My depression had been taking a respite for about 2.5 years. I knew it wasn’t gone but I was enjoying the vacation from the torment. I was enjoying the space to weather bad days without a wrecking ball crashing through. I was enjoying the quiet.
Then COVID-19 hit.
It brought along my depression.
The creep was slow but relentless. I watched the shadows appear. I felt the dread manifest. It was a constant drip that turned into a tsunami.
My trick is to stand away from myself and watch. This has pluses and minuses. It’s easier to meditate and practice non-attachment, but also tosses aside compassion for myself.
Finding the balance can save my life.
A little aside, I’m not writing this as a plea for help. That’s not the intent. My point is to remind everyone that we never know what’s going on inside someone’s head. You can see a smiling face and there are tears behind the mask. A mad growl can be hiding fear. We just never know. People lie all the time.
On a bad day last week I sent out a tweet as I headed out for a walk. Yes, sometimes I take my depression out for a walk. The tweet was offhand, sent without an agenda.
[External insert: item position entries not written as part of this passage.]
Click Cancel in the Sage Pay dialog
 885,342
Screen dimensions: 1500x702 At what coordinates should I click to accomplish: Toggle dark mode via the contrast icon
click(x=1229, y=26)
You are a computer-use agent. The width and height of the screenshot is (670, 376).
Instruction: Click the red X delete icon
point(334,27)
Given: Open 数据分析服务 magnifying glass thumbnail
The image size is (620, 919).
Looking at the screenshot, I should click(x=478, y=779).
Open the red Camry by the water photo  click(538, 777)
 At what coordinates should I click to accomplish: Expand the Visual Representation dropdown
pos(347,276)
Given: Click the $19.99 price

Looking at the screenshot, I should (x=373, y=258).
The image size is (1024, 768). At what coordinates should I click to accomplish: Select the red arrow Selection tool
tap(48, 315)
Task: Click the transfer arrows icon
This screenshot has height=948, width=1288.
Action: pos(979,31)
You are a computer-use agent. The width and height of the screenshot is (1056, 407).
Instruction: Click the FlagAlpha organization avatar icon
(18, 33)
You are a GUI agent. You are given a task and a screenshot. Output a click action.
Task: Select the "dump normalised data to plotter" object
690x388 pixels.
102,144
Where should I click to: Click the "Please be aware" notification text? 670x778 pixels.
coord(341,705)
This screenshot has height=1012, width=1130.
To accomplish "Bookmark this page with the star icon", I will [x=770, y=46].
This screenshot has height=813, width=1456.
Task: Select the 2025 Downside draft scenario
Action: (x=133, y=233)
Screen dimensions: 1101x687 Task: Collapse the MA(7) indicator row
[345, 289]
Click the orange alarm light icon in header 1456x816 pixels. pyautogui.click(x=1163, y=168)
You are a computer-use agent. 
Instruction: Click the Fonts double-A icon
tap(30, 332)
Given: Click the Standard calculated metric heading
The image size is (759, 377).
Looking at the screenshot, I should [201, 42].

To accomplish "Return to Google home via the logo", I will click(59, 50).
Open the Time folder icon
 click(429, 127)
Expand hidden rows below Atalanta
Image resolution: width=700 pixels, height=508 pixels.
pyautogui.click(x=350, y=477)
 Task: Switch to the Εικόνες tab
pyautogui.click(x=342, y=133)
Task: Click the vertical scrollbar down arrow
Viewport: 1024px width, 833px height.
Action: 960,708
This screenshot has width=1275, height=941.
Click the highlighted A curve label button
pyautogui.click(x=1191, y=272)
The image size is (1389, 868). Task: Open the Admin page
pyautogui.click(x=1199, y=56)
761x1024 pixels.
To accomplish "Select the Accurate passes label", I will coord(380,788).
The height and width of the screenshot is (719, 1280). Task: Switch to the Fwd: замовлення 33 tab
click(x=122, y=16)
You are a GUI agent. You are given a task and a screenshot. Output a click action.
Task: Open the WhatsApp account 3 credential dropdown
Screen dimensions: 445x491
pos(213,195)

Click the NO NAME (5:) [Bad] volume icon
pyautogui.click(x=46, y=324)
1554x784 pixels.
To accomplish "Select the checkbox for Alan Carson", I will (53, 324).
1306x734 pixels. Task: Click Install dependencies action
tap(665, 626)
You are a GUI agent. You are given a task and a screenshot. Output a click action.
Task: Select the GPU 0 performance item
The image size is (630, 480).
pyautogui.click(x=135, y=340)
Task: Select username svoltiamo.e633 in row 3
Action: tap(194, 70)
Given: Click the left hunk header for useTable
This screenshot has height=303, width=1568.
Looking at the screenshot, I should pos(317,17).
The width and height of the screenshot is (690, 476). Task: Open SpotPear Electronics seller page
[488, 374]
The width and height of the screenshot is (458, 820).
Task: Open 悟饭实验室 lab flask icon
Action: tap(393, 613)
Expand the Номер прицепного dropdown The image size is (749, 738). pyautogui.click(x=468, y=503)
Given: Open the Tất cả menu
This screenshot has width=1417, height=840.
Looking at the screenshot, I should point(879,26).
During that walk I thought nothing mattered anymore. Nothing. What was the use?
When I got back home I read the responses from the tweet and was floored.
There were over 11,000 impressions. Many direct messages. All unexpected.
The next morning I woke up and the depression was still hovering. Still there, but manageable. Still there, but set aside enough for me to get on with my day.
I’m sharing this story because everything matters. You matter. And clearly your actions matter.
It takes an army to keep depression at bay. You never know if you’re one of the soldiers that’s helping fight the fight and fortifying the defenses.
To all those people that liked the tweet, sent a note, even just took a second to read my words.
Everything matters and kindness can make the difference.